Splitting the child deduction in half means that one half of the deduction does not provide any relief for couples with a very low or no second income – in contrast to couples with two high incomes. The Federal Council is proposing two variants here. In variant 1, he would accept this effect without countermeasures. In variant 2, he proposes a deduction for married couples with a low or no second income. Without children, this deduction can amount to up to 14,500 francs. It increases with each child and decreases as the second income increases.
Tighter tax progression
In principle, the financial consequences of such a reform and the distribution effects on the various income brackets can be controlled by correcting the tariffs. The Federal Council is striving for a reform which, without taking changes in behavior into account, will result in fiscal losses in direct federal taxes of around CHF 1 billion per year.
In a first calculation step, the federal government accepted a tightening of tax progression so that the benefits from the reform are not distributed too one-sidedly among high income earners. Specifically, the marginal tax rates would fall slightly for low and middle incomes and rise for higher incomes. In the second calculation step, the federal government then adjusts this basic structure of the tax rate to the targeted goal of the financial consequences.
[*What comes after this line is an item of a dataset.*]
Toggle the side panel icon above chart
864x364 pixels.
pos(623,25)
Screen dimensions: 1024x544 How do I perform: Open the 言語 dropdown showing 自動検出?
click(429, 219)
According to the calculations for the direct federal tax, in the proposed variant with fiscal losses of one billion francs per year, around 53 percent of taxpayers would fare better in both reform variants, and 10 to 12 percent would fare worse. In all income brackets with taxable income, there would be more taxpayers with relief than those with an additional burden. The per capita figures are rather modest – with relief for many of those subject to a two to three-digit franc amount per year. Despite the tariff corrections, in both variants the higher income brackets at the federal level would not only be relieved in absolute terms, but also in percentage terms. The consequences for the cantonal tax burden depend on the measures taken by the cantons.
An increase in gainful employment is to be expected, above all due to the reduction in the marginal tax burden for second earners. The federal government expects the direct federal tax reform to have a positive employment effect of the equivalent of almost 3,000 to almost 12,000 full-time jobs; Extrapolated to all levels of government, this could mean an effect of 10,000 to almost 50,000 full-time jobs. Such employment effects are likely to reduce the fiscal losses in the medium term, but will hardly eliminate them completely.
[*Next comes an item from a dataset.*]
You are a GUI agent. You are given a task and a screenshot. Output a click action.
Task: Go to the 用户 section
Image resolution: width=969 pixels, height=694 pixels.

More bonuses than penalties
Of the explanatory report of the Department of Finance contains a surprising punch line. The Federal Tax Administration came under fire after admitting in 2018 that its earlier estimate of the marriage penalty and marriage bonus was wrong. According to the then updated estimate, there were many more married couples with a marriage penalty than with a marriage bonus – the previous estimate had said the opposite. According to an updated federal estimate from 2019, around 700,000 married couples are significantly disadvantaged compared to cohabiting couples when it comes to direct federal taxes, and around 380,000 married couples are clearly advantaged.
And now the picture suddenly looks different again. The latest estimate from the tax administration, based on data for 2018, now says that around 610,000 married couples have a significant tax disadvantage compared to cohabiting couples, and around 670,000 married couples have tax privileges. The postscript should not be missing: “The estimates are subject to considerable uncertainties.” However, according to the status of the current conjectures, there will be no marriage penalty in the direct federal tax on balance.